Similarly, Andrej Karpathy released code for real-time image captioning, and it was subsequently taken for a walk around Amsterdam by Kyle McDonald, casually confronting the public with a program displaying intelligent behavior not typically associated with simple webcams. To be sure, these early attempts still produce dubious transcriptions, but their steady improvement forces us to contemplate what we can and cannot eventually entrust them with as they increasingly exhibit competence for higher order tasks. Simultaneously, promising approaches to the reverse process — generating images from captions — are progressing rapidly and hint to a future where computers can autonomously exchange information end-to-end across different media. We need not strain hard to imagine the ramifications in a world whose accumulation of data is still accelerating.

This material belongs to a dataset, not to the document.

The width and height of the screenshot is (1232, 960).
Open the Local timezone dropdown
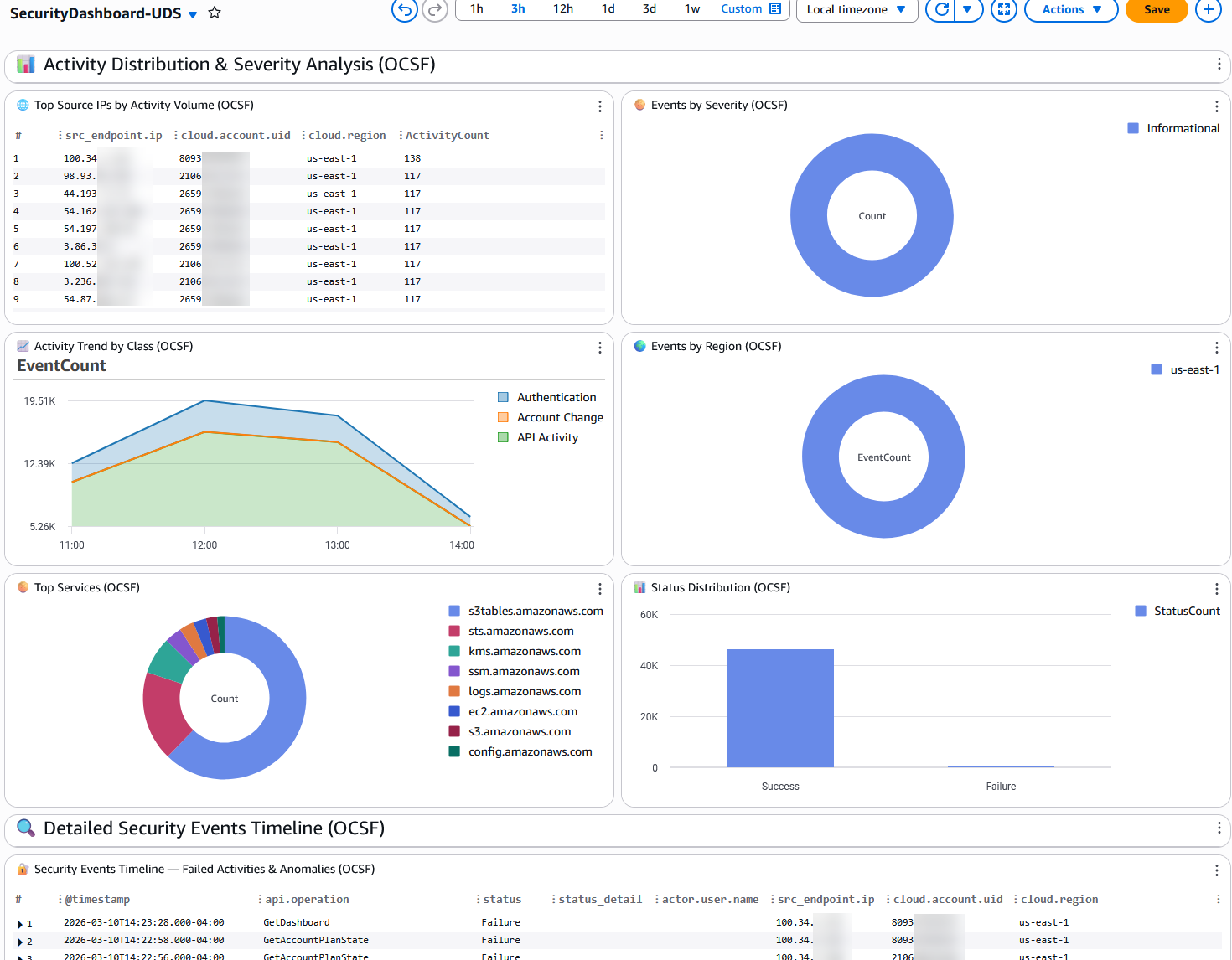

How do such experiments help inform the public? Artistic works often suggest approachable metaphors for subjects which may otherwise be shrouded by layers of technical obfuscation, helping to illuminate the counterintuitive properties of these new techniques. Recontextualized, they show us how small bits of information in other domains become collectively meaningful. As with all successful technologies, these advances will gradually be absorbed into our existing infrastructures and institutions as they mature, forcing us to make crucial decisions along the way about how to implement them justly. The extent to which the public is aware of what these machines can — and cannot — do is the extent to which they can be regarded as trustworthy.

The number of open source deep learning libraries has dramatically increased over the past year [1][2][3], equipping amateurs with the same programs that are achieving state-of-the-art results in industry and academia. Numerous initiatives for demystifying machine learning and making it more accessible have popped up [1][2][3][4][5], including most recently OpenAI, a non-profit with over $1 billion backing from Elon Musk, among others, and a roster of well-known practitioners who have promised to promote transparency and collective benefit in their research. It seems the playing field has never been so level as it is today with respect to AI research. Yet despite these encouraging trends, we must proceed cautiously and thoughtfully as we know well by now that the history of computer technology has a familiar theme; public expenditure leads to rapid improvement of an emerging technology, whose faculties become gradually obscured from the public as they become commercially viable. This knowledge imbalance enables those with access to oversell its positive aspects and omit the potentially harmful use cases. As intelligent machines come to inhabit more and more of our daily lives, the stakes will only get higher. Another long stagnation should be the least of our concerns.